Sami Gabra (April 24, 1882 – May 19, 1979) was an Egyptian Egyptologist and Coptologist.

Gabra was curator of the Egyptian Museum in Cairo from 1925 to 1928. He was a professor at Cairo University and the founder of the Society of Coptic Archaeology. He participated in excavations at Deir Tasa, Tura, Tuna el-Gebel, Dahshur and Meir.

==Early life==
Gabra was born in 1882 in the town of Abnub. His father was a Coptic landowner.
Gabra attended Asyut College, a private United Presbyterian Church of North America missionary school and Syrian Protestant College. He initially desired to work in the legal profession and moved to France to attend the University of Bordeaux, where he earned his doctorate in law.
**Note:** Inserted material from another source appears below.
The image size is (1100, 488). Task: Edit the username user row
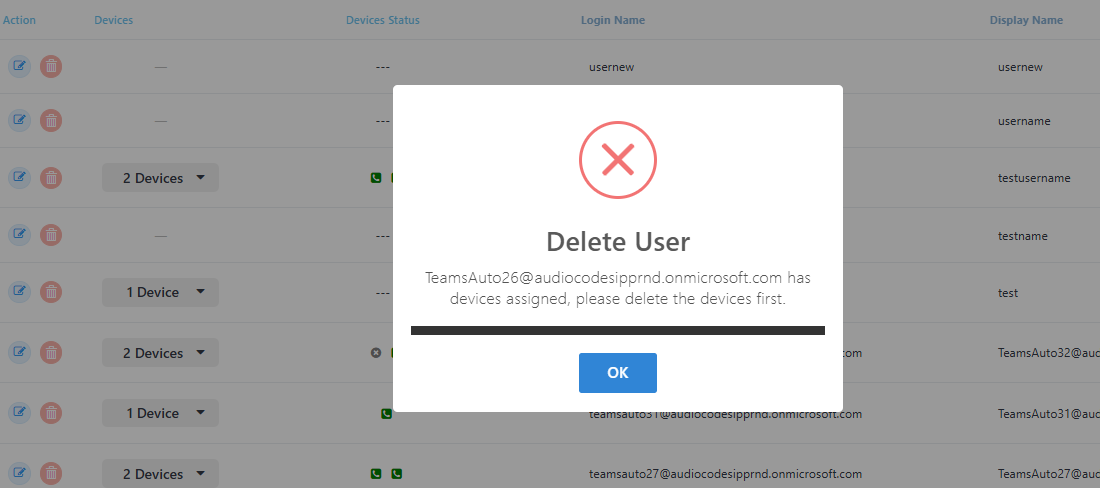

In 1923, he enrolled at the University of Liverpool to study Egyptology under T. Eric Peet and John Garstang. His thesis was on "Justice under the Old and New Kingdom Egypt". In 1925, he enrolled at the École pratique des hautes études in Paris where he was taught by Alexandre Moret, Gustave Lefebvre and Raymond Weill.

==Career==

Upon his return to Egypt, he worked for Pierre Lacau at the Department of Antiquities for five years. He became a professor of ancient Egyptian history at Cairo University after leaving the department. In 1939, he replaced Hermann Junker as the Egyptology department chair at the university.
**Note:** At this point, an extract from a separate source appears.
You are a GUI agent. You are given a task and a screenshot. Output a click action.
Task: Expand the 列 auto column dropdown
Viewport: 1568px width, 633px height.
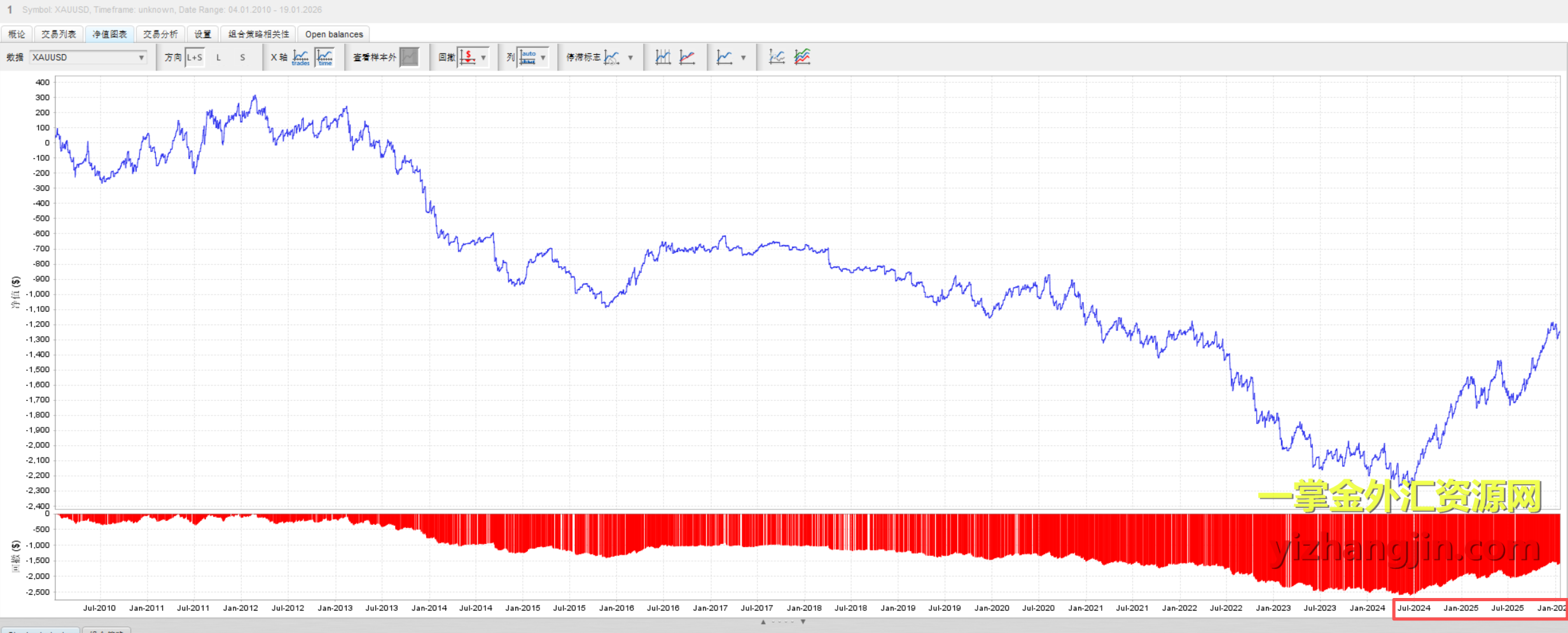[543, 57]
Under the auspices of Cairo University, he excavated at Tuna el-Gebel from 1931 to 1952. Among his notable finds were the Hermopolis Aramaic papyri.

After he retired from the university following the 1952 Egyptian revolution, Gabra became director of the Higher Institute of Coptic Studies (Ma'had al-dirasat al-qibtiyya).

==Publications==
- The Councils of Officials in Pharaonic Egypt: Scenes of Royal Awards to Officials, Cairo, 1929.
- Fresco paintings and painted scenes at East Hermopolis <Touna El-Gebel>, Cairo, Printing of the French Institute of Oriental Archaeology, 1954.
- Among the last worshipers of Trismegistus: The necropolis of Hermopolis, Touna el Gebel, Cairo, 1971.
- With Dia'Abou-Ghazi, Ramadan el-Sayed, From Tasa to Touna, Cairo, Dar al-Maaref, 1984.